Ludban told council the city is gearing up for summer.

“The ballfields are in full use,” he pointed out. “The soccer fields and program have begun. We are hiring the summer staff and, of course, mowing continues.”

During the recent citywide clean up, residents brought more than 38 tons to dumpsters downtown at a cost of nearly $4,800, Ludban said. The city was able to sell more than $100 worth of scrap metal that was culled from the trash.

City council gave final reading to the following:

- An ordinance authorizing the city manager to enter into contract with Precision Paving, Inc. for the 2018 Street Improvements Projects with a cost of $308,229;

- An ordinance authorizing the city manager to enter into contract with Precision Paving, Inc. for the Spring Street Improvements Project with a cost of $269,617, and

- Adopted an ordinance as an emergency that fixes the wages of recreation department employees.

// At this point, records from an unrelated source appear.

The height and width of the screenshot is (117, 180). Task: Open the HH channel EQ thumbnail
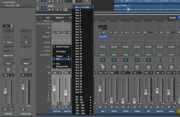[103, 28]
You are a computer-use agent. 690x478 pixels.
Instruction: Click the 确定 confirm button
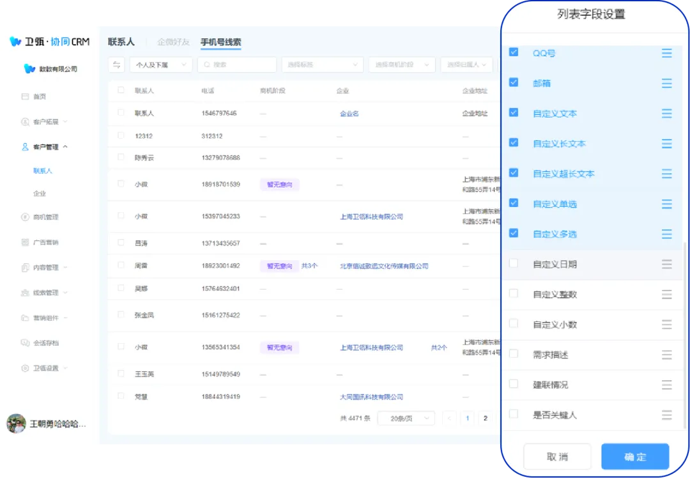pos(634,457)
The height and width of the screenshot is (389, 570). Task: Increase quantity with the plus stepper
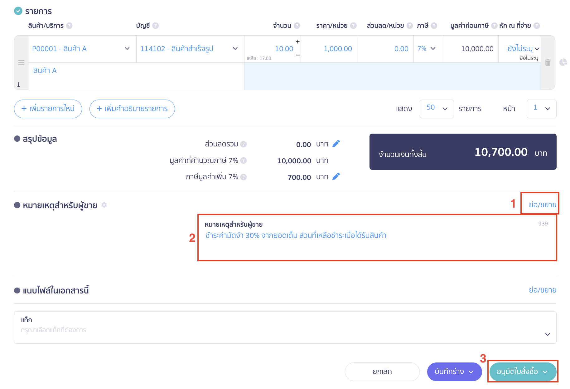pyautogui.click(x=298, y=42)
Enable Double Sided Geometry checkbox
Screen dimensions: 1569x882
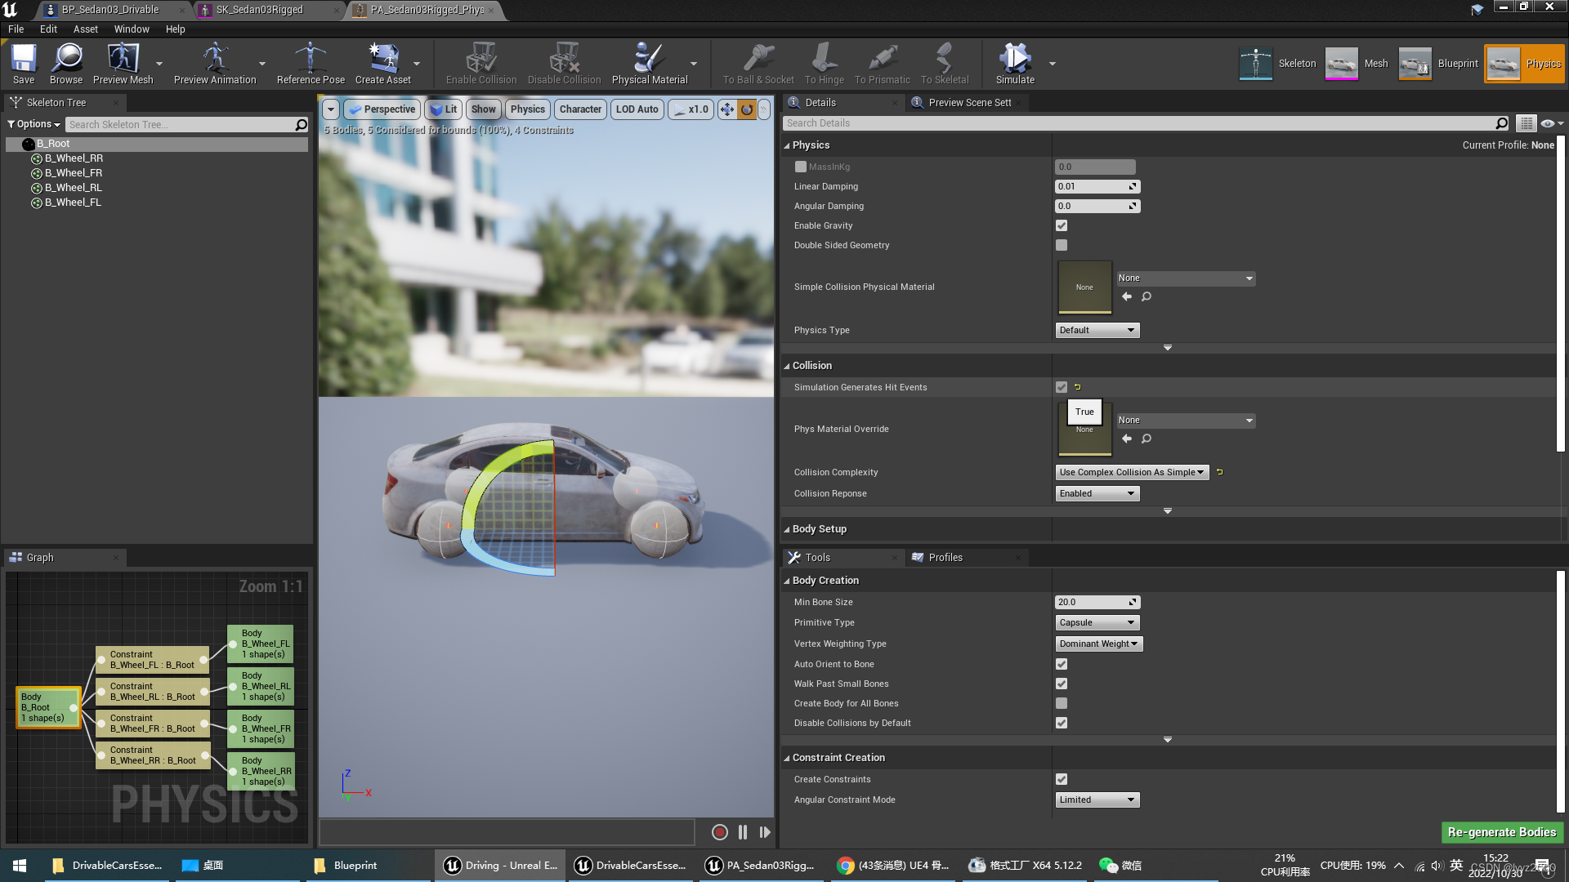pyautogui.click(x=1062, y=246)
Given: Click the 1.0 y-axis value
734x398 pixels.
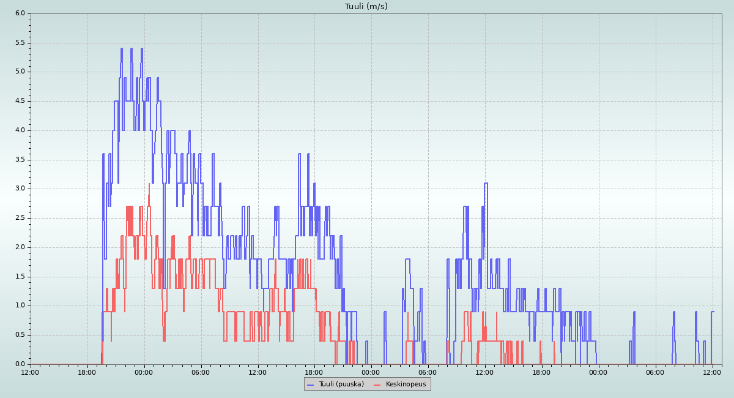Looking at the screenshot, I should click(x=20, y=306).
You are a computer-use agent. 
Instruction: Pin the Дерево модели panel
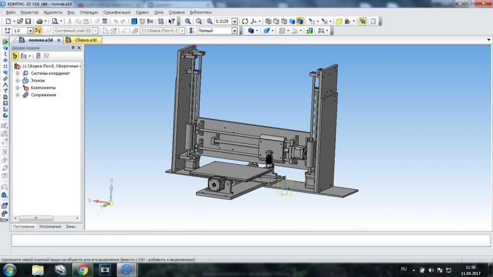click(x=73, y=48)
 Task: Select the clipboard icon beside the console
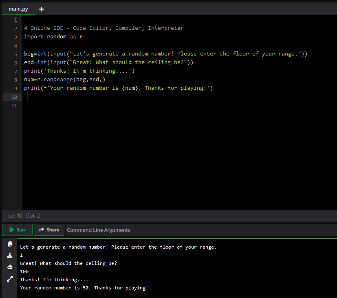point(9,244)
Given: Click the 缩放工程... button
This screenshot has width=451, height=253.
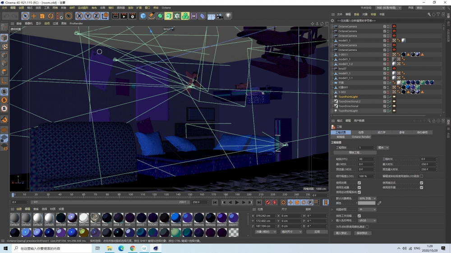Looking at the screenshot, I should [x=355, y=153].
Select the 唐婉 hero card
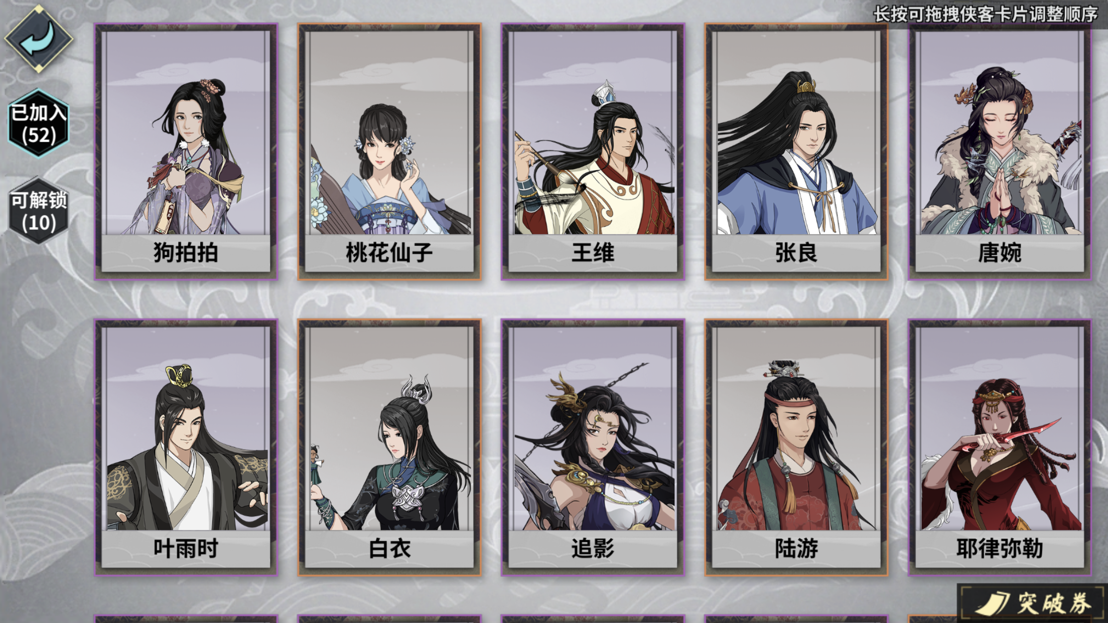 point(1000,151)
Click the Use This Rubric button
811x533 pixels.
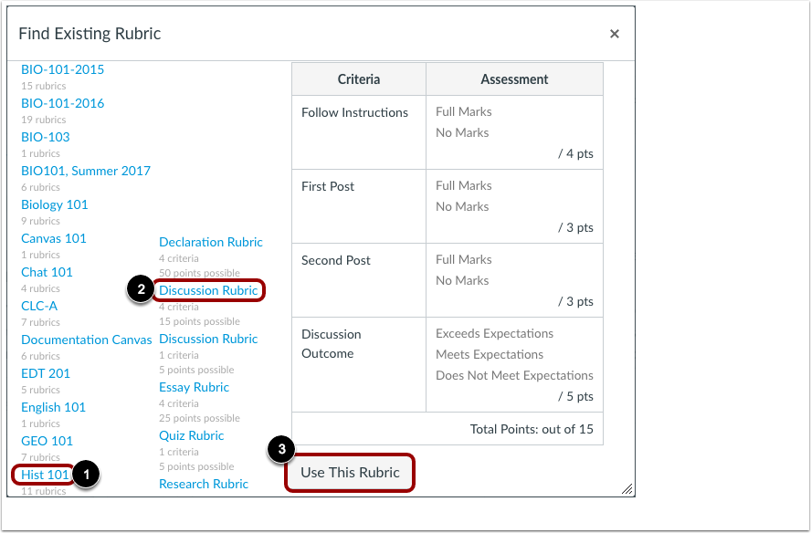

Council adopted an ordinance as an emergency on first reading fixing the wages of certain city officials, fire department personnel and other city employees.

A resolution was passed authorizing the city manager to advertise for a water treatment clarifier rebuild project.

Willard Police Chief Shannon Chaffing has graduated from the Police Executive Leadership course.

“Your investment in his training is important to the future of the community,” Ludban said. “Witnessing his effort during the several months of classes was refreshing.”

The city had been seeing an increase in in vehicle and garage break-ins. Ludban said a subsequent arrest has been made.

“Officer Slone’s Senior Watch Program is expanding,” he told council. “We are pleased at his effort.”

Firefighters Eric Linstrum and Jacob Hacker, passed the national Registry Examination, which is a prerequisite to becoming a paramedic.

Council accepted a $4,295.70 donation from the Willard Moose #2153. Ludban said it will benefit the disc golf project, purchase the video equipment to support family movie nights and the balance will go to benefit the Parks & Recreation Department.

Council accepted the following donations for the Clock Tower Project:

- $100 from Oliver and July Mahl;

- $100 from Todd Shininger in memory of Herschel Borchelt, and

- $500 from the Willard Business Association from book sales.

Street lighting is expected to be installed along Neal Zick Road by Thanksgiving. Ludban said Pomerich is working on a project that will bring power for the project by late summer. Pomerich has found the LED lights.

Don Eckstein is assisting with the project, which is expected to be done in-house. Ludban said those efforts should result in a $10,000 savings as opposed to outsourcing the work.